Space complexity of list creation

Question

Could someone explain me what is the space complexity of beyond program, and why is it?

def is_pal_per(str):

s = [i for i in str]
nums = [0] * 129

for i in s:
    nums[ord(i)] += 1

count = 0

for i in nums:
    if i != 0 and i / 2 == 0:
        count += 1

print count

if count > 1:
    return False
else:
    return True

Actually, i'm interested in this lines of code. How does it influence on space complexity of above program?

s = [i for i in str]

nums = [0] * 129

Answer 1

You have found the only two lines that allocate memory:

s = [i for i in str]
nums = [0] * 129

The first grows linearly with len(str) , the second is a constant. Therefore, the space complexity of your function is O(N), N=length of str .

Answer 2

I'm unclear where you're having trouble with this. s is simply a list of individual characters in str . The space consumption is len(s) .
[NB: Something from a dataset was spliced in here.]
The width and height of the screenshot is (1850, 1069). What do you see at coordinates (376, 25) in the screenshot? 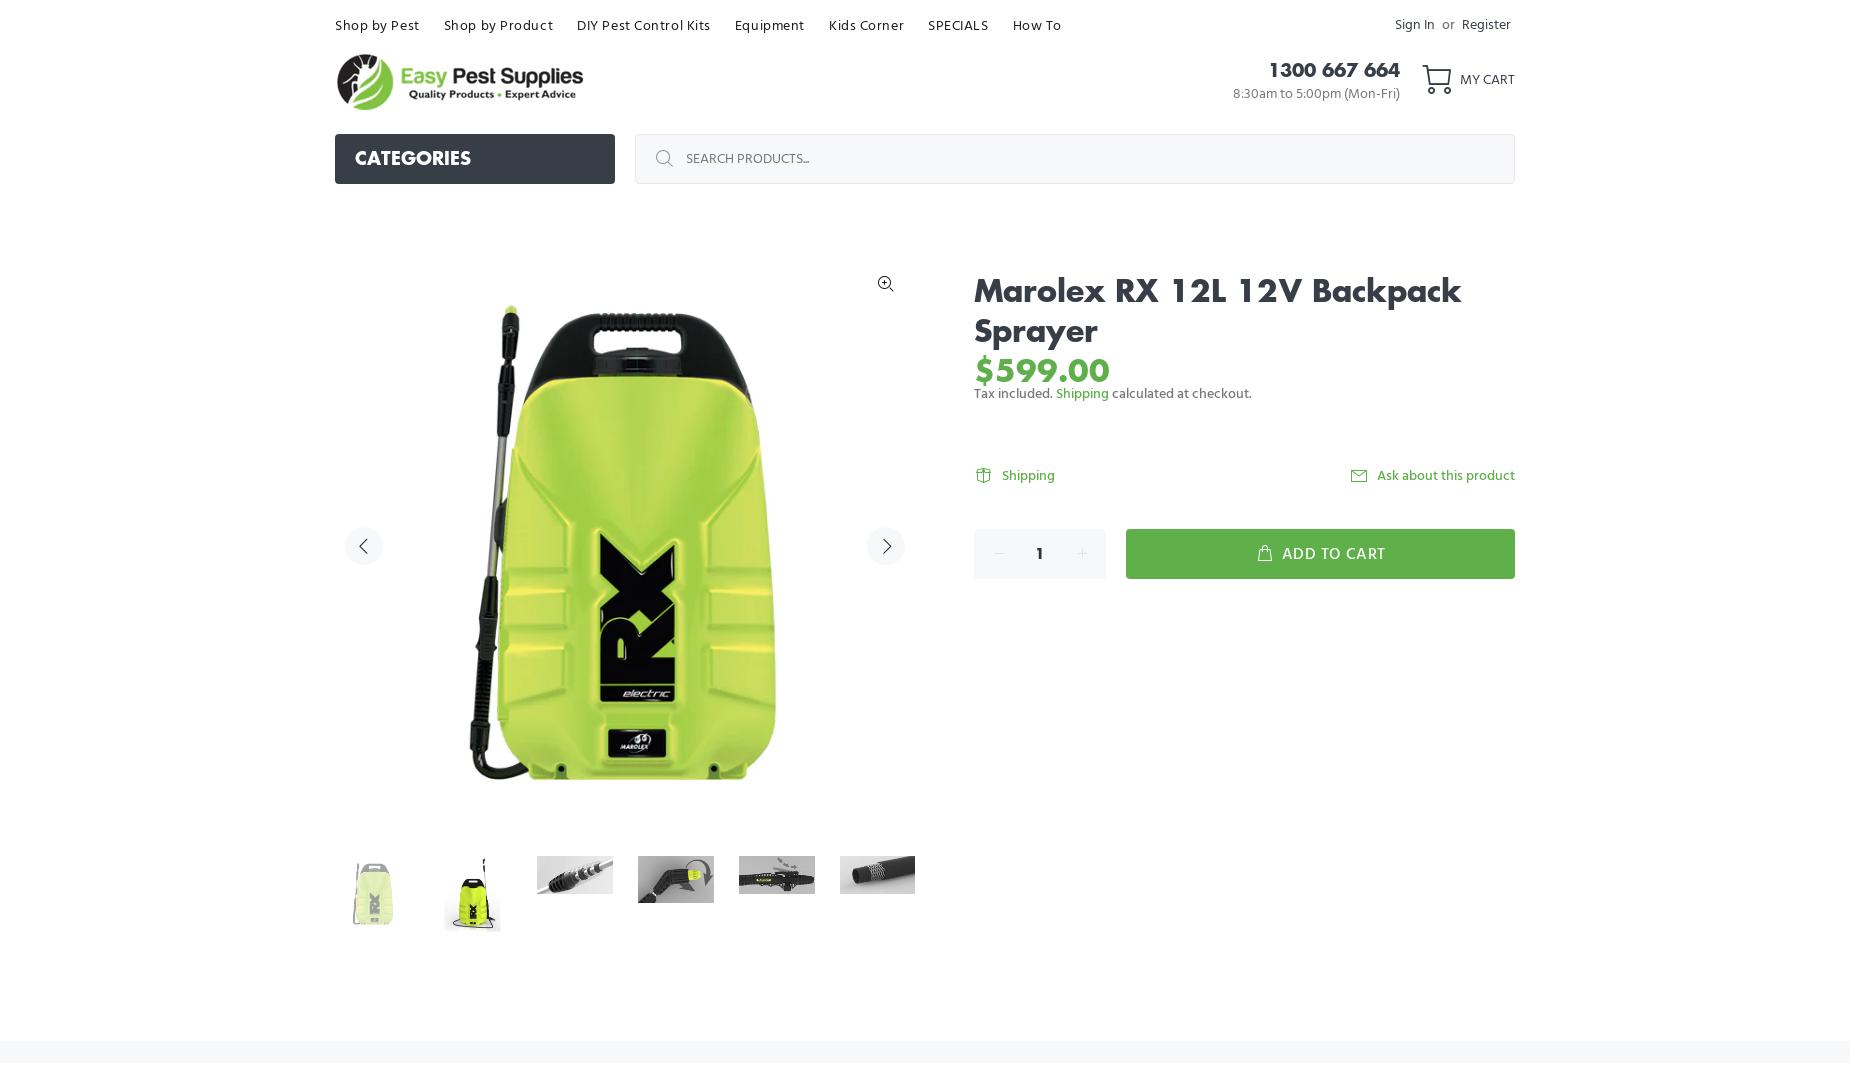
I see `'Shop by Pest'` at bounding box center [376, 25].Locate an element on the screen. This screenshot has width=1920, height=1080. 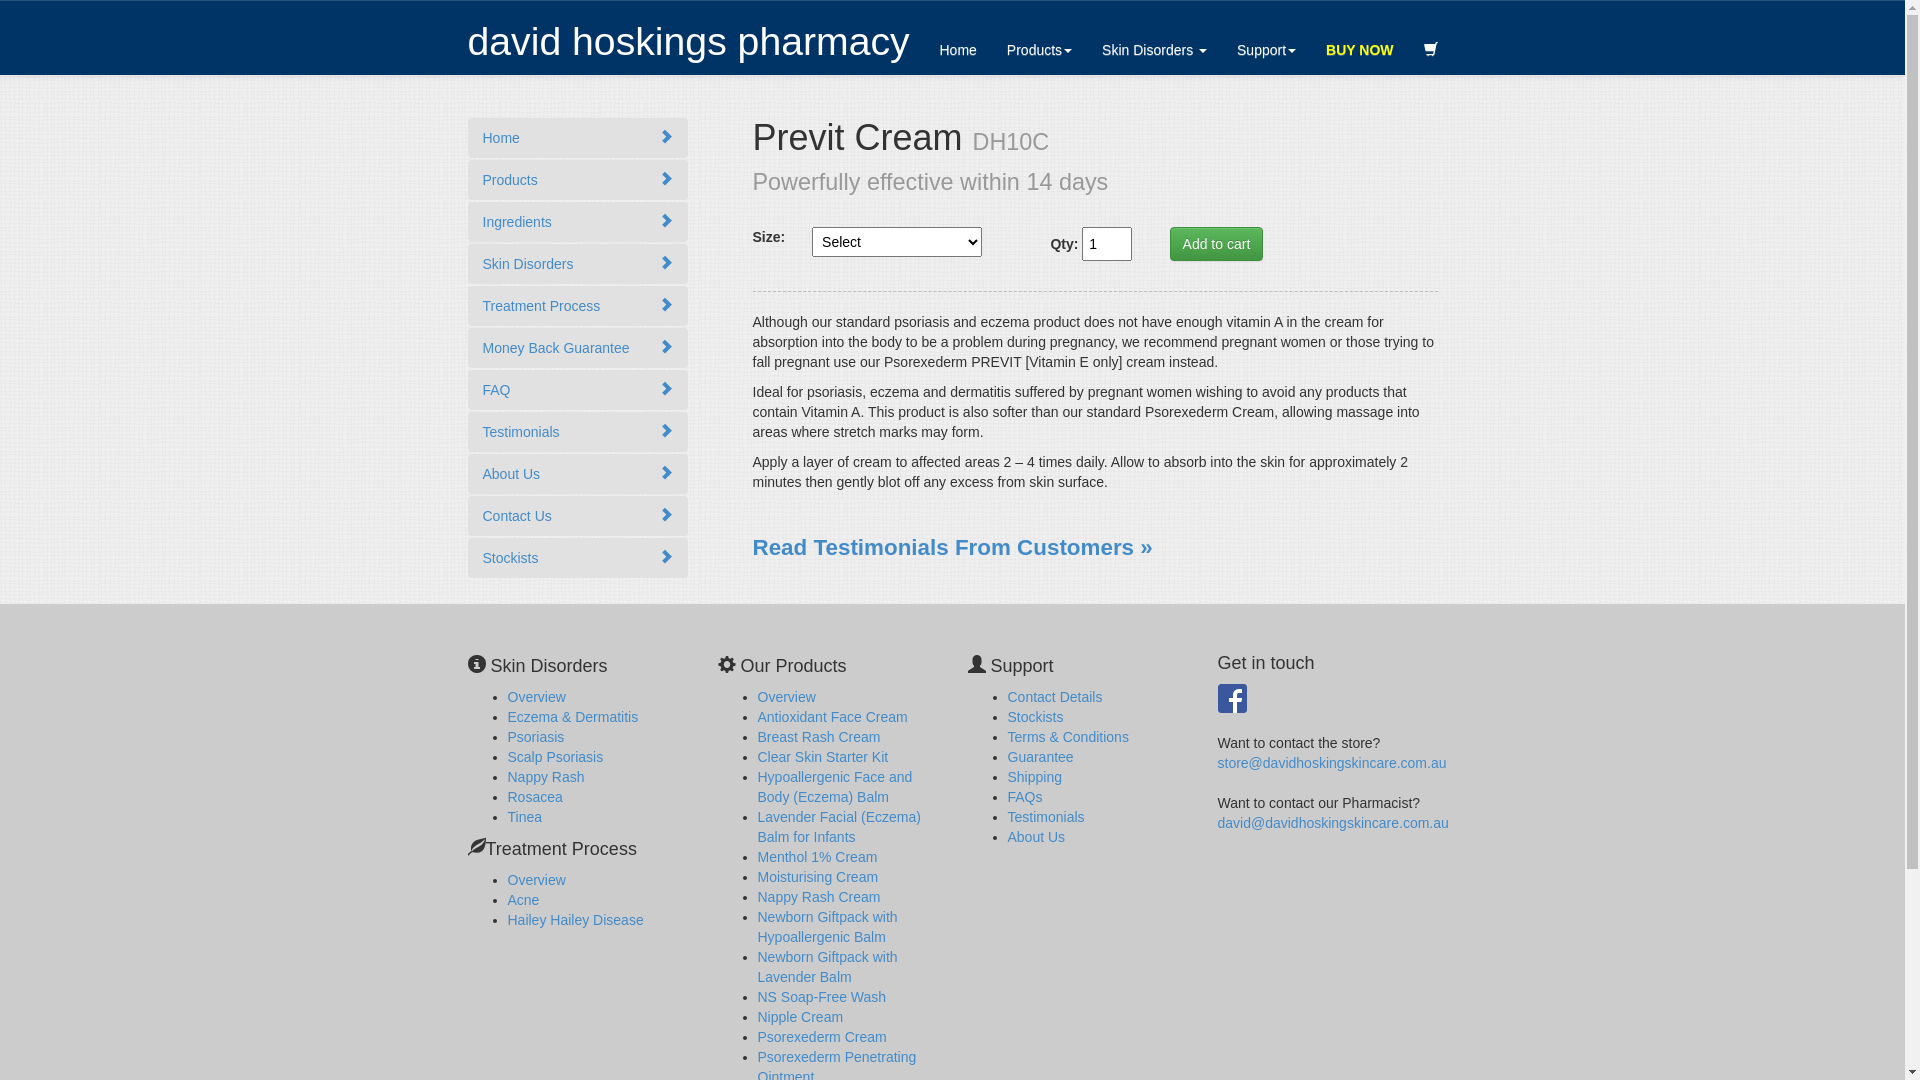
'Newborn Giftpack with Hypoallergenic Balm' is located at coordinates (828, 926).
nums is a constant size, dominated by the O(N) term.

Is this code you wrote, or has this been handed to you? The programming style is highly not "Pythonic".

---

As for your code, start with this collapse:

count = 0

for char in str:
    val = ord[char] + 1
    if abs(val) == 1:
        count += 1

print count

return count == 0

First, I replaced your single-letter variables ( s => char ; i => val ). Then I cut out most of the intermediate steps, leaving in a couple to help you read the code. Finally, I used a straightforward Boolean value to return, rather than the convoluted statement of the original.

I did not use Python's counting methods -- that would shorten the function even more. By the way, do you have to print the count of unity values, or do you just need the Boolean return? If it's just the return value, you can make this even shorter.